> _AVAILABLE DATA_:
▬▬▬▬▬▬

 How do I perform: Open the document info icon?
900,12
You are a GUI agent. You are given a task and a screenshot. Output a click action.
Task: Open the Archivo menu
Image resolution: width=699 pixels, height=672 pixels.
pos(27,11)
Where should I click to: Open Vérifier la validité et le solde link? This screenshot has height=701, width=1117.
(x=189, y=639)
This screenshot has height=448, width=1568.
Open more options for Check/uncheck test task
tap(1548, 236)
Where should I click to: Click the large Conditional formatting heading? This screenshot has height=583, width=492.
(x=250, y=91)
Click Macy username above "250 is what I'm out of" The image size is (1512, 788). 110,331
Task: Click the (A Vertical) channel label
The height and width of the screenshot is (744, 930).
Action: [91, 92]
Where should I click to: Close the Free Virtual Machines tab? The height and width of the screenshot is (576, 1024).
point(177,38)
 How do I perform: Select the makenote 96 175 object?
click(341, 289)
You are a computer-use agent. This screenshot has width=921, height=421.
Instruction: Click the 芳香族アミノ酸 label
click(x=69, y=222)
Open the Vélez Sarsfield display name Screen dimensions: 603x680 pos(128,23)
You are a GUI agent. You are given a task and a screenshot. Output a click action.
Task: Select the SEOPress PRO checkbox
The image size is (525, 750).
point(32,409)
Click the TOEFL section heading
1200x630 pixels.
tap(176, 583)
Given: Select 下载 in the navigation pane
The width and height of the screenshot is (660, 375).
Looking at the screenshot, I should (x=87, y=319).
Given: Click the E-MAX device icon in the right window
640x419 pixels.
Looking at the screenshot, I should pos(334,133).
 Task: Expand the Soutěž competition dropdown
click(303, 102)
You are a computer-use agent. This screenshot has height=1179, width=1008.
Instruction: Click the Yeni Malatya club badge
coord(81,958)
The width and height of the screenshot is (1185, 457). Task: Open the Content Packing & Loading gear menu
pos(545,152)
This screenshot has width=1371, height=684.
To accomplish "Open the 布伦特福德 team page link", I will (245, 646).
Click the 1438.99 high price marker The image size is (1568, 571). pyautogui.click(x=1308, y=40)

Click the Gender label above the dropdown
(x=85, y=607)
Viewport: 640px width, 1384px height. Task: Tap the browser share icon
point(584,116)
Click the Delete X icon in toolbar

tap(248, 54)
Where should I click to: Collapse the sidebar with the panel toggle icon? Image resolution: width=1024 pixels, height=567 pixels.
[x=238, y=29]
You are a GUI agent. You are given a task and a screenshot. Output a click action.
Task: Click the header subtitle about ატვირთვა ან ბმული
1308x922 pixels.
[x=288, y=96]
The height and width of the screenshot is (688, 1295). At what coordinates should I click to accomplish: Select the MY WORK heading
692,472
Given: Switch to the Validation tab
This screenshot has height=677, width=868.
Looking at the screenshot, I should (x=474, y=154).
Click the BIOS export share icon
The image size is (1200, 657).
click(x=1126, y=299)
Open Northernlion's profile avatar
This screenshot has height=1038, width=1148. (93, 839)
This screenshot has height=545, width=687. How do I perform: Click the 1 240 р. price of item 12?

▬▬▬▬▬▬

> _ACTION ITEM_: From the data above, reproduce word for word the lines running from the line with "Instruction: Click the Yeni" to the line with "Click the 1438.99", ends included.

> _OUTPUT FOR THIS TASK_:
Instruction: Click the Yeni Malatya club badge
coord(81,958)
The width and height of the screenshot is (1185, 457). Task: Open the Content Packing & Loading gear menu
pos(545,152)
This screenshot has width=1371, height=684.
To accomplish "Open the 布伦特福德 team page link", I will (245, 646).
Click the 1438.99 high price marker The image size is (1568, 571). pyautogui.click(x=1308, y=40)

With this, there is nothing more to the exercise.